Biker’s Testimony Leads to Waco Shootout Mistrial

WACO, Texas (CN) – A Texas judge declared a mistrial Friday in the case of the Dallas leader of the Bandidos motorcycle gang involved in a deadly 2015 shootout with rival Cossacks at a Twin Peaks “breastaurant” that killed nine and injured 20.

Halfway through their second day of deliberations, the McLennan County jury convinced state District Judge Matt Johnson they were hopelessly deadlocked in the case against Jacob “Jake” Carrizal, 35, of Dallas. He was charged on two counts of engaging in organized criminal activity and one count of directing organized criminal activity. More than 150 people were charged after the shooting, with Carrizal being the first to go to trial. He faced up to life in state prison.

The jury first informed Johnson they were deadlocked as early as Thursday evening, where they spent sequestered at a hotel. The judge urged them to continue. They again informed Johnson they were deadlocked by lunchtime on Friday, a county holiday for Veterans Day.

Dressed in a dark blazer and light blue shirt, the heavily-tattooed and bearded Carrizal hugged his supporters and family members as the mistrial was announced.

Prosecutors declined to comment on the mistrial afterwards. Carrizal remains free on bond as they considered if and when they will retry the case.

Carrizal’s attorney, Casie Gotro, of San Antonio, credited her client testifying on his own behalf for swaying the jurors against conviction.

“Jake took the stand and the jury loved hearing from him,” she said afterward. “The evidence was insufficient for a conviction.”

During the five-week long trial, prosecutors portrayed Carrizal as getting his bikers ready for violence before a biker coalition summit at the Waco restaurant where the Cossacks were not invited. They called witnesses who testified he told fellow Bandidos to bring their guns, to not travel alone, to leave their women at home and to not tolerate disrespect.
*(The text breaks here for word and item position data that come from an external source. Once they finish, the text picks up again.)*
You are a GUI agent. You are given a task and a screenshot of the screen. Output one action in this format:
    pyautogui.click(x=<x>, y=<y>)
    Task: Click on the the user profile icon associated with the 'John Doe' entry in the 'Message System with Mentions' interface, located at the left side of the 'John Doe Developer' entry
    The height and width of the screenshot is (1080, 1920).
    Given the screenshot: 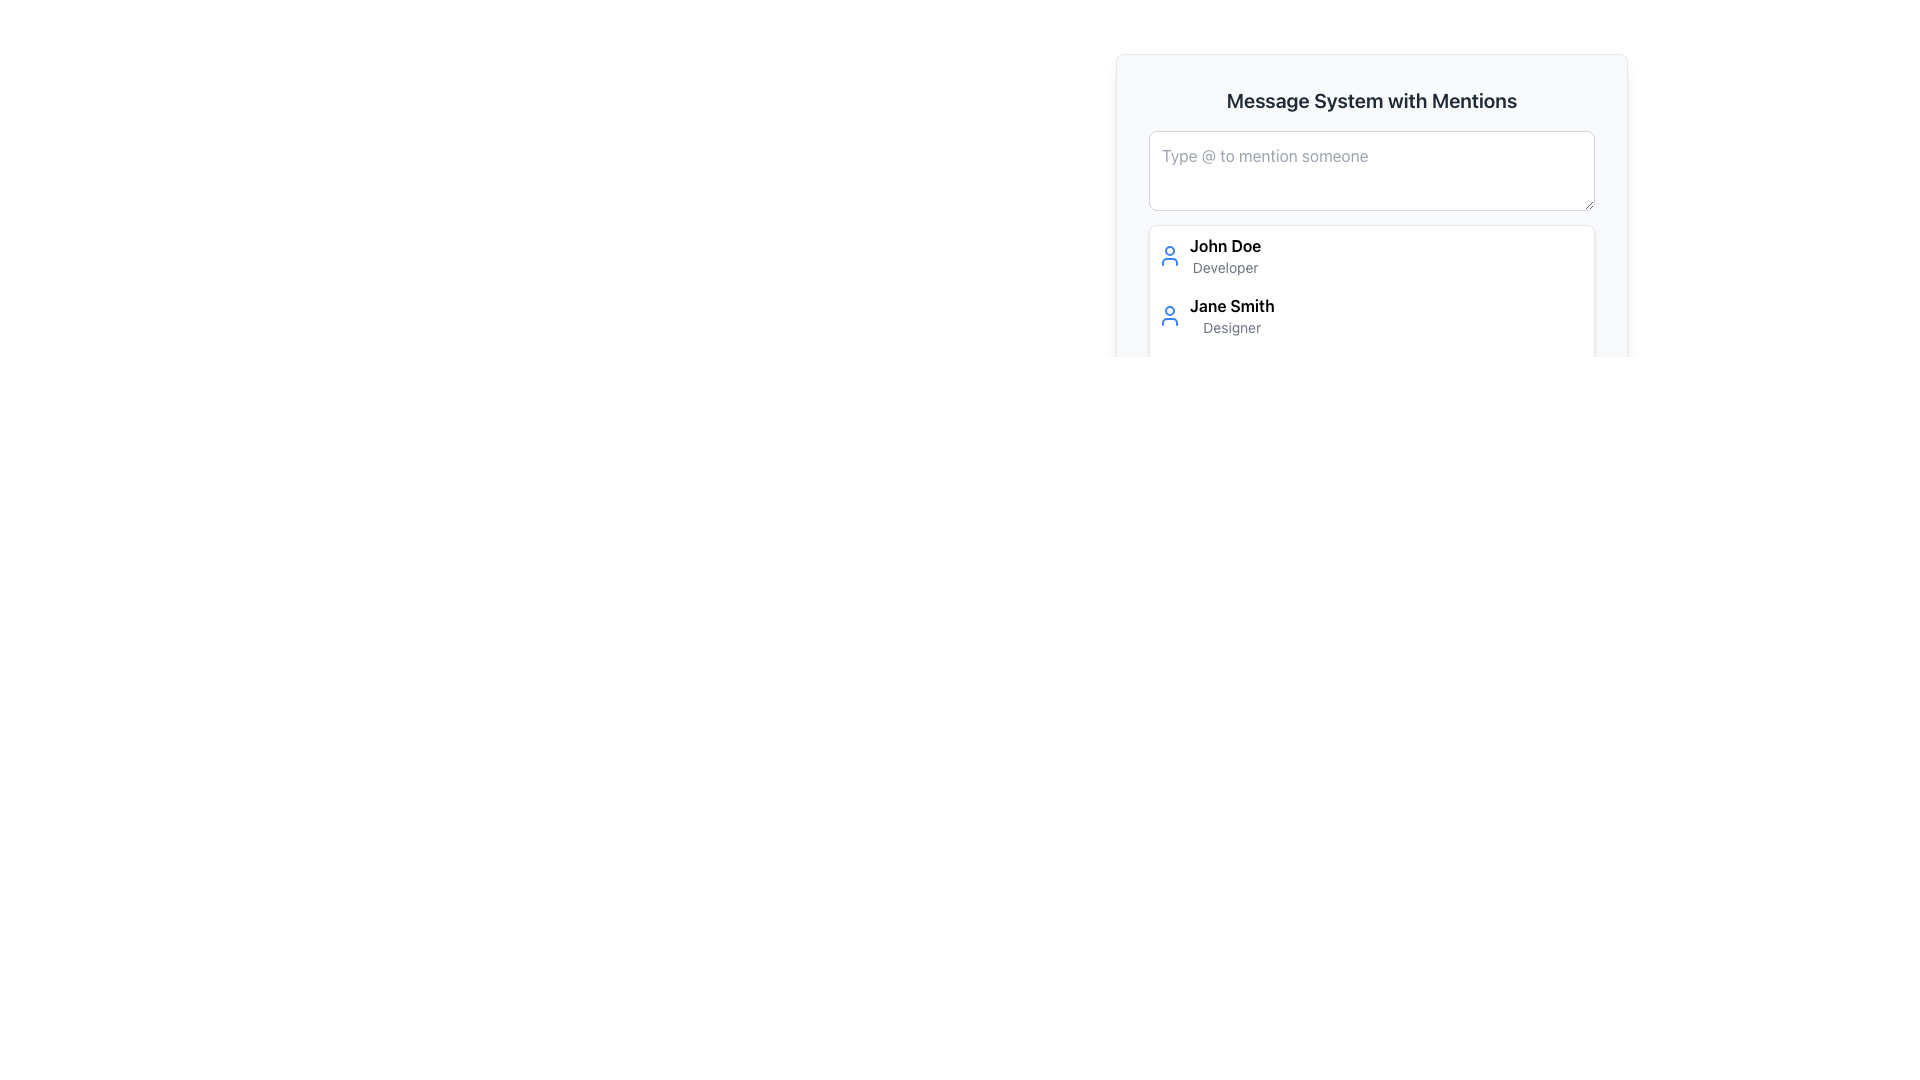 What is the action you would take?
    pyautogui.click(x=1170, y=254)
They argued the dispute was over the Cossacks wearing the “Texas” bottom rocker patches on their vests without permission from the Bandidos, who claim Texas as their territory.

Gotro flatly disagreed, arguing that it was the Cossacks who started the shootout, that they showed up wearing bulletproof vests and ambushed the Bandidos before they could dismount their motorcycles.
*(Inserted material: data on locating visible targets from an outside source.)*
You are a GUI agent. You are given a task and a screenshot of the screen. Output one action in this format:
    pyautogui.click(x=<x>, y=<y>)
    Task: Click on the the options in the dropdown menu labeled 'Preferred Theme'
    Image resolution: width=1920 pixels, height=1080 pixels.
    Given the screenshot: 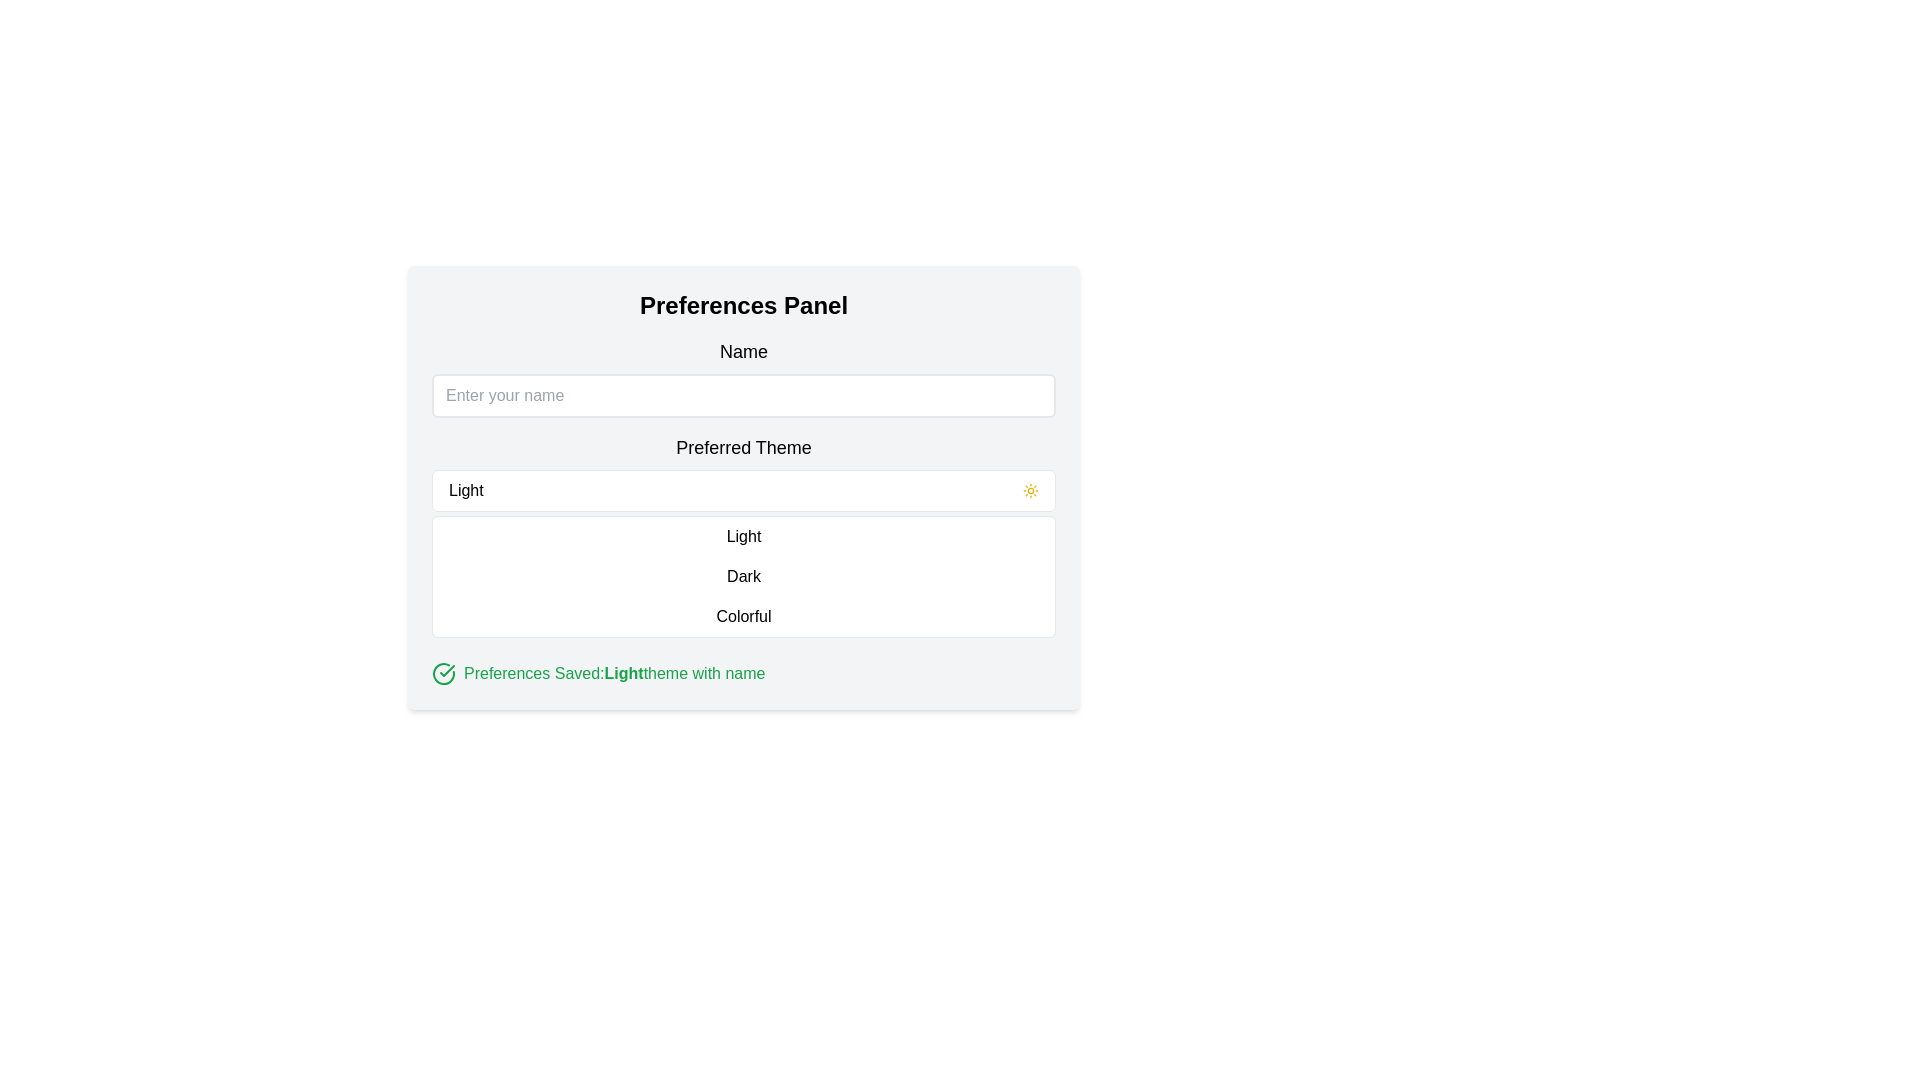 What is the action you would take?
    pyautogui.click(x=743, y=554)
During two days of testimony in his own defense, Carrizal steadfastly denied that he is a criminal or that he is a member of a criminal gang. He downplayed the tough guy persona assumed by bikers that raises the suspicions of law enforcement and the general public, saying the lifestyle is more of a lifelong brotherhood. He noted how the Bandidos often holds charity toy runs for children.

Carrizal denied allegations that he was the one who started shooting, saying he only began shooting in self defense. A former Twin Peaks employee testified last month that the shooting started when a man in a “big yellow helmet” pulled a large “Dirty Harry” gun and shot a biker in front of him. Carrizal’s brother, Chuck Carrizal, later testified his brother owned a yellow biker helmet.
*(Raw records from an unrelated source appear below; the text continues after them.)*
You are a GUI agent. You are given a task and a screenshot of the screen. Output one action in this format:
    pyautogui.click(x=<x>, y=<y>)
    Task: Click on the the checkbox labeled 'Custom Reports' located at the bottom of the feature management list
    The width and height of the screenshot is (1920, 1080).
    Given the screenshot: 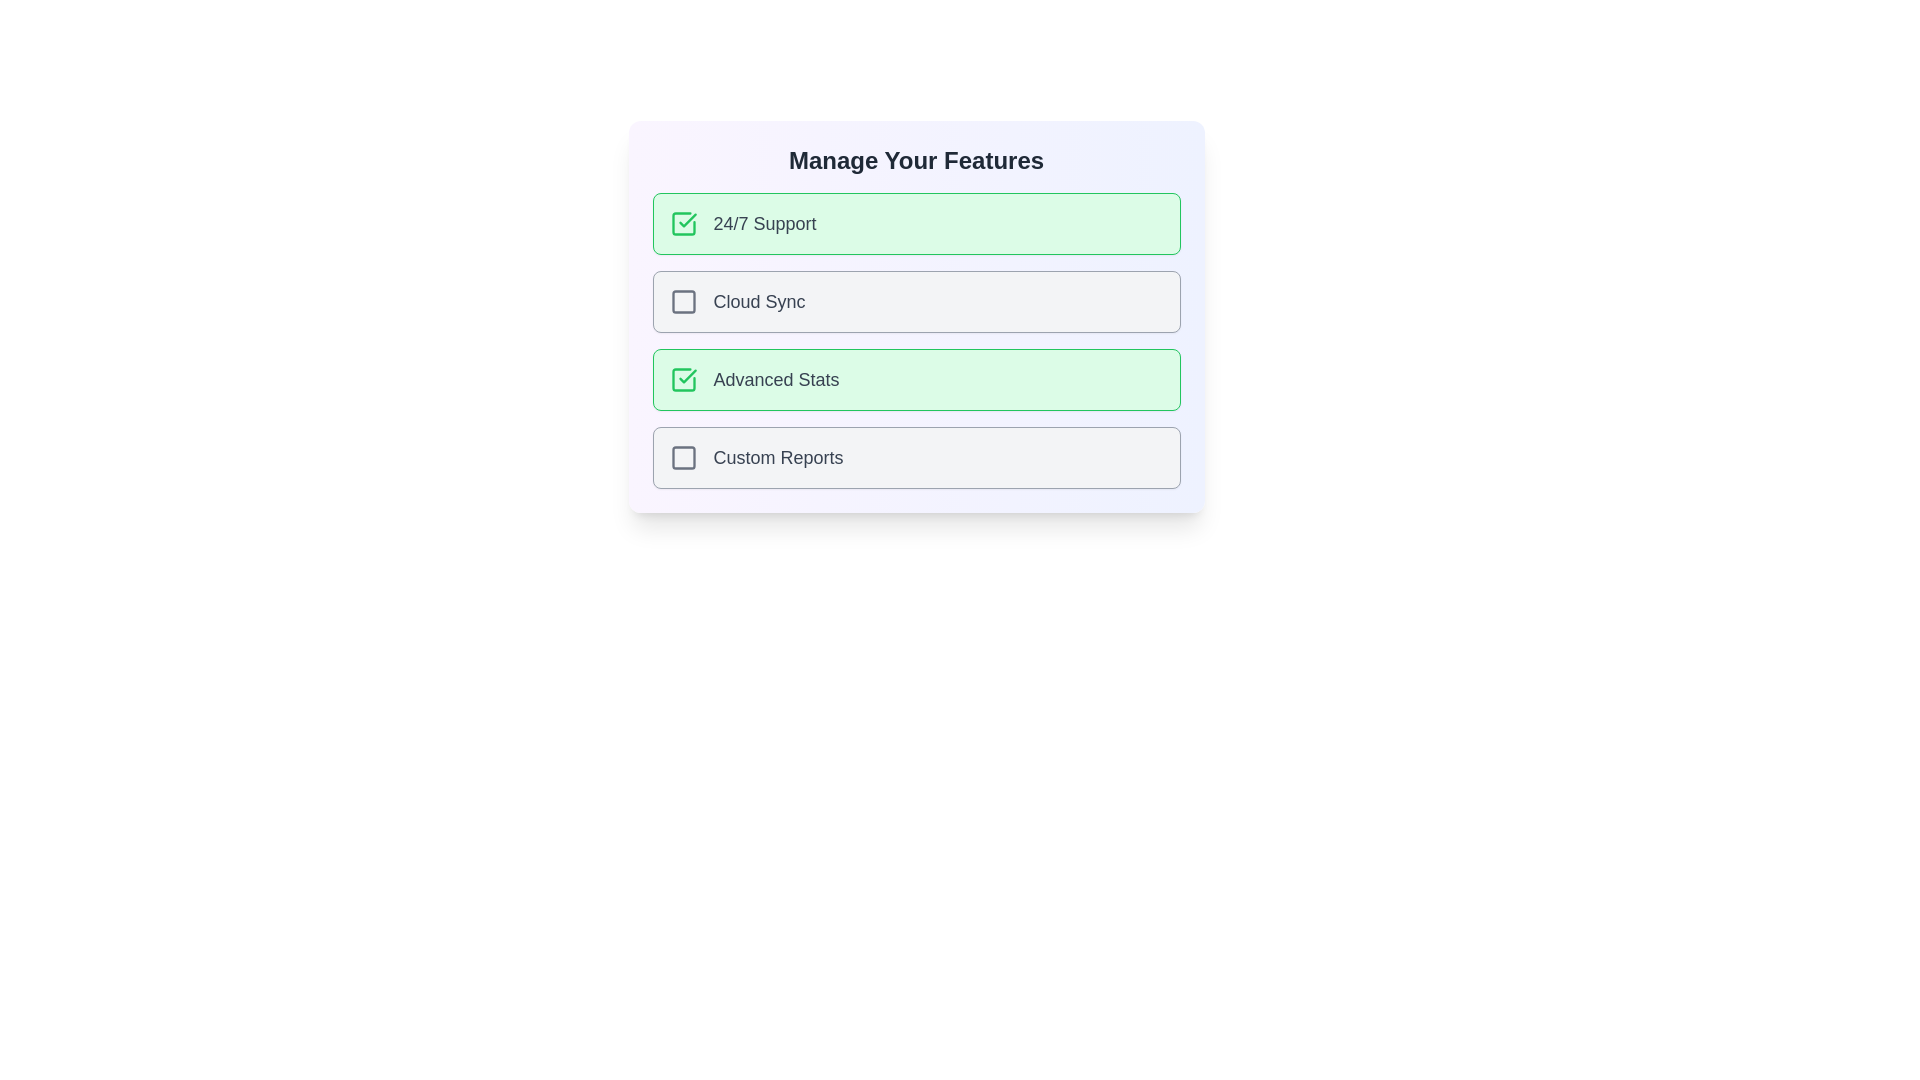 What is the action you would take?
    pyautogui.click(x=915, y=458)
Carrizal admitted under cross-examination by Assistant McLennan County District Attorney Michael Jarrett that he was wearing a yellow helmet, but that there was at least one other person there with a yellow helmet.

He also admitted to lying to police at first about his helmet and about being armed, claiming he was afraid for himself and still coming to terms with what happened.

Carrizal’s defense only lasted three days after Gotro repeatedly complained that prosecutors and law enforcement deliberately failed to turn over evidence. Judge Johnson was forced to recess trial for several days on Nov. 1 after Waco police produced new audio interview evidence. In subsequent motions for continuance and for the charges to be dropped, Gotro argued the new evidence shows the “Texas” bottom rockers were not the cause of the shootout and that it changed how she would have cross-examined prosecution witnesses.